As quietly as I can, I reach into my backpack.

“Something in the grass,” Arthur says, unstrapping his gun. I can’t see him anymore—I’ve dipped back down.

I move quickly. They’re not moving very fast, but they’ll arrive at my location within the minute.

The uniform doesn’t fit me perfectly, but the corpse I stole it from had a similar body shape to me. It’s close enough now that I’ve reached average human height, and I can hide my demonic parts with it. The ripped pieces of it help make the maladjusted size seem more natural. I button it up best I can, muscle memory assisting me despite the fact that I’ve never done this before.

Alright. I have the dead man’s uniform on me. All I can do is hope they didn’t recognize the corpse in life. If they do, then things will get infinitely more awkward.

“Who’s there?” Eliezer shouts. Ashley shushes him a second later.

Now, the hard part.

Nobody is expecting a healthy person out here, right? Actually, I doubt they expect anyone. Given the fact that the body was allowed to almost fully decompose, it’s likely that not many patrols are sent out here. If they find anyone—me, for example—they wouldn’t be expecting someone in perfect health.

I take my twin knives out, engaging Knifefighting, and I stab myself. Twice in the legs, once in my left arm, and once in the human part of my torso. I wince, but pain is just pain.

Next, I use Shape Blood to spread the damage out, making each wound look worse than it is.

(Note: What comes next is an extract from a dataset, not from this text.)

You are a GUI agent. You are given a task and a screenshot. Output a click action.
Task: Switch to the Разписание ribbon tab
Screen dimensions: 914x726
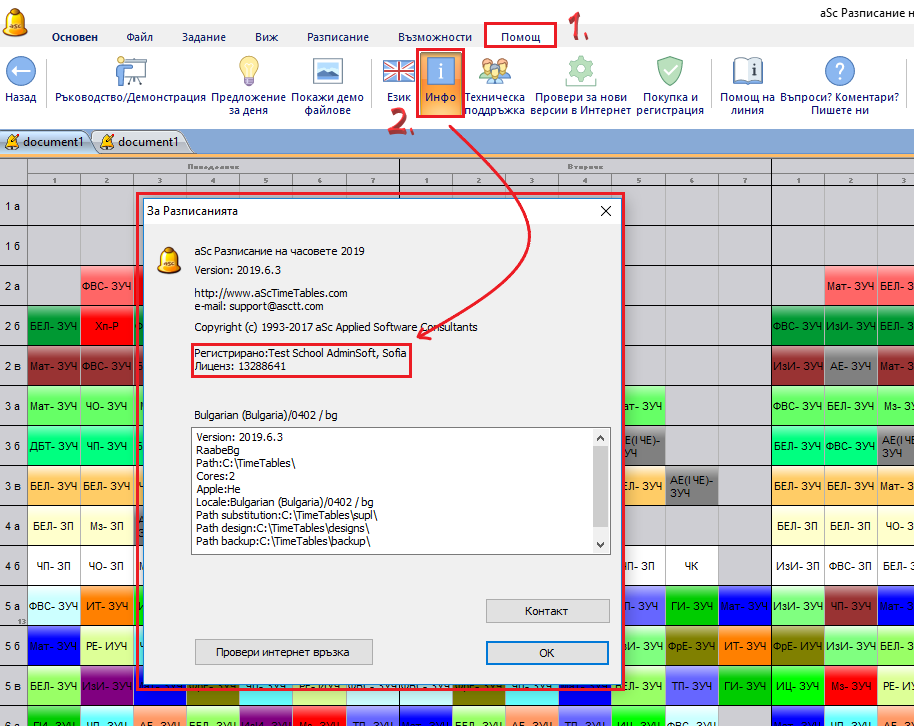pos(337,37)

I should be fine, especially with Demonic Heritage, but I want to look really injured.

Somehow, being in a uniform soaked with my own blood is a lot more comfortable than the idea of being drenched in the blood of the decaying corpse.

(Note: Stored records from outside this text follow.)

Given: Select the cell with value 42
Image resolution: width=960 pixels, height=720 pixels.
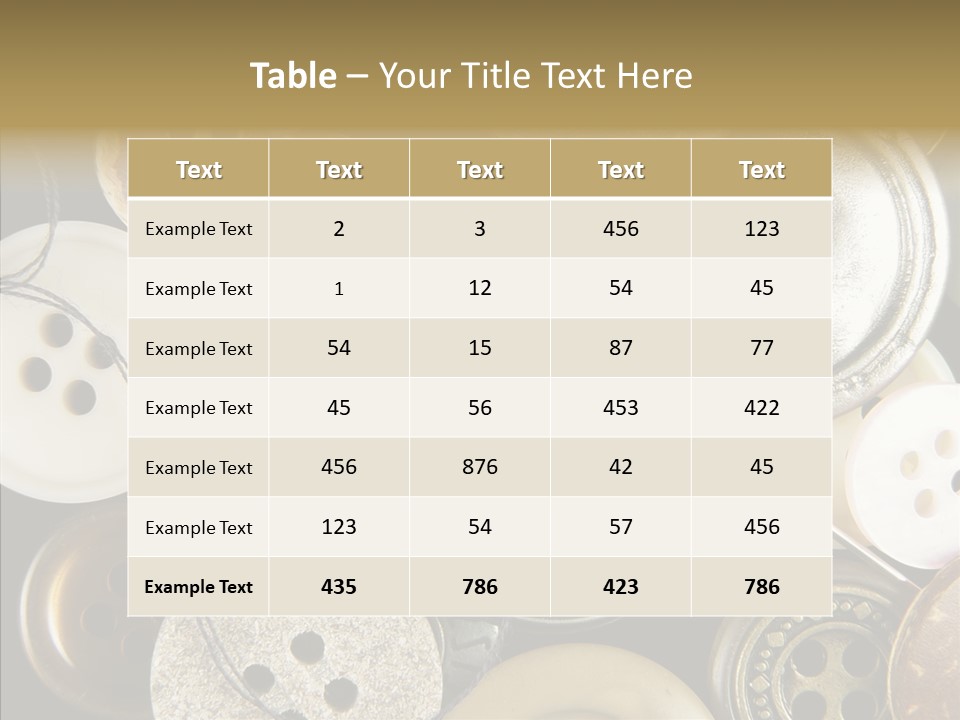Looking at the screenshot, I should click(x=621, y=467).
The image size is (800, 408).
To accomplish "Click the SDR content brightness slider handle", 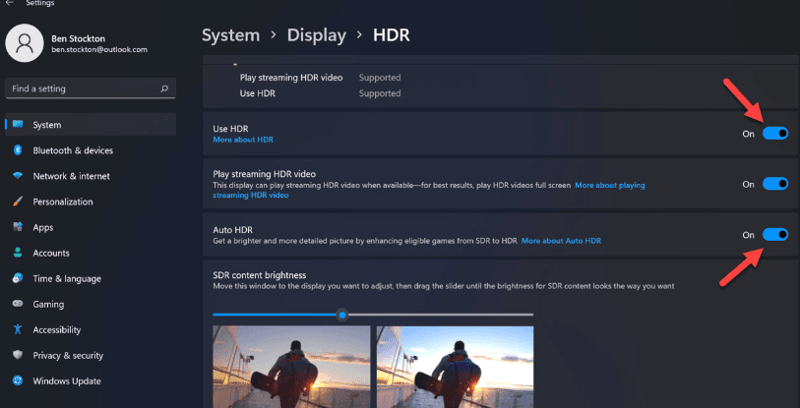I will pyautogui.click(x=343, y=314).
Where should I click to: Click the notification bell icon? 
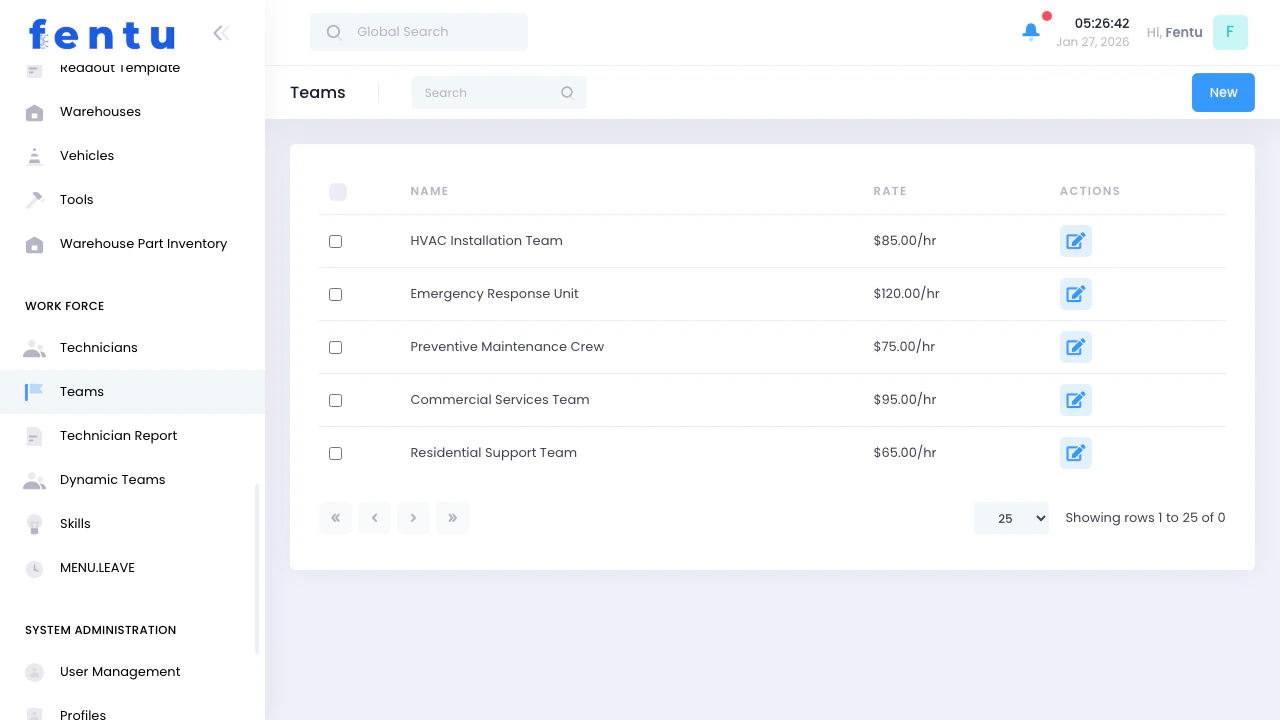pyautogui.click(x=1031, y=31)
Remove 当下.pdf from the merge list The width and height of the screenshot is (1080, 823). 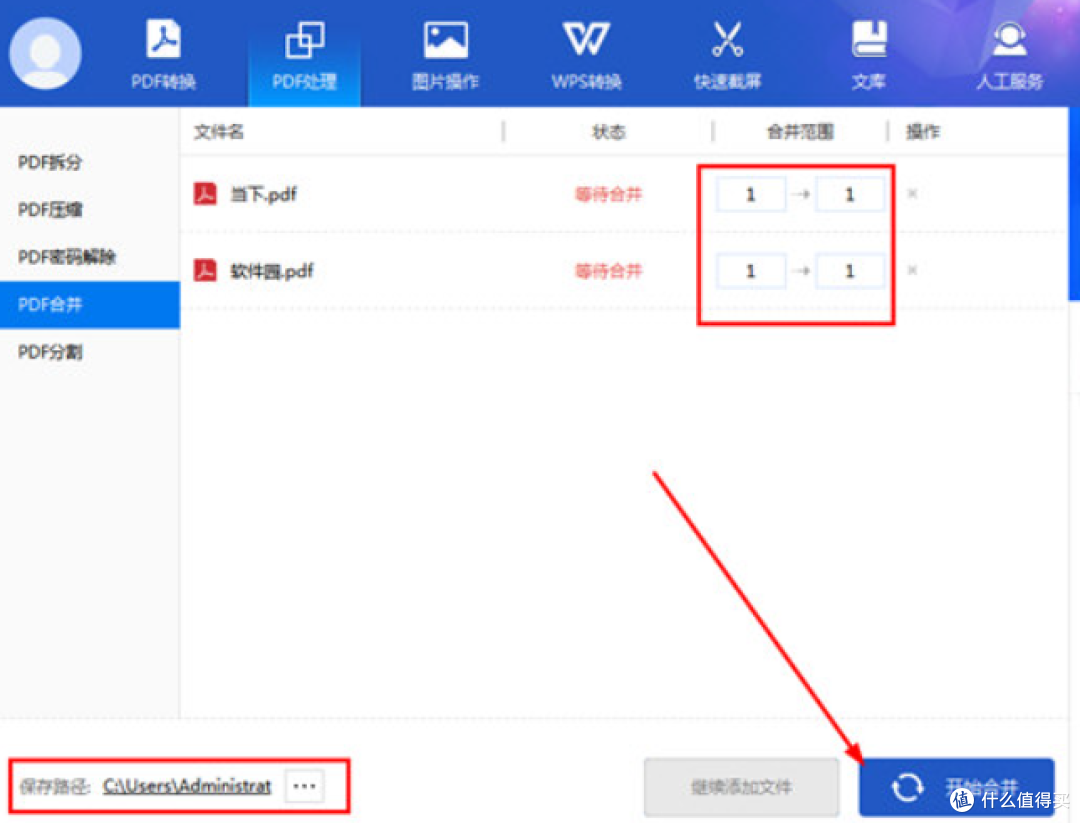(x=912, y=194)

I wipe the blades off with the same skill and store them best I can and lie down. I don’t need to feign the pained whimper I make, though I manage to separate the sensation as best as I can.

Ashley finds me first, bow already nocked and drawn with her golden arrow. This is the critical moment, the one where my choice to stay leads to my death or my freedom. From the behavior that she’s been demonstrating, I think it’s far more likely she’ll grant me the latter.

She does. For now, at least.

“Who are you?” she asks. Louder, she says, “Injured human here. Has your uniform.”

“What?” the male guard asks. I can’t see him, but I recognize his voice.

“Help… me…” I rasp out, pitching my voice differently and suppressing Pain Resistance so I can allow the sensation to bleed into my words. It’s not the best I’ve heard, but I hope it can sell the act.

New skill unlocked: Acting

Lie more effectively.

The skill comes as a welcome addition, and with it active, I notice errors in my performance. I lower the volume of the pained sounds I make—if I’d been well enough to make them earlier, they would’ve heard me much sooner. In addition, I worsen a few of the wounds with Enhance Bleed, wincing visibly as I do so. At the same time, I use Shape Blood to forcibly clot a couple of the wounds on my legs, reducing the apparent injuries on the parts of me I used to move.

There. That should be enough to sell the idea of me being horribly injured rather recently, but it won’t sell it hard enough that they’ll be questioning how I’m still alive.

“She’s hurt,” Ashley says. “Alexis.”

The same noble from before walks over and kneels next to me, her blonde hair dangling over her impassive face. Her hands glow bright green, and the faint traces of pain within me start to fade. I can feel my wounds closing in a different way from Demonic Heritage. It’s kind of weird, actually.

“Holy shit,” the male guard says. “You see that designation, right?”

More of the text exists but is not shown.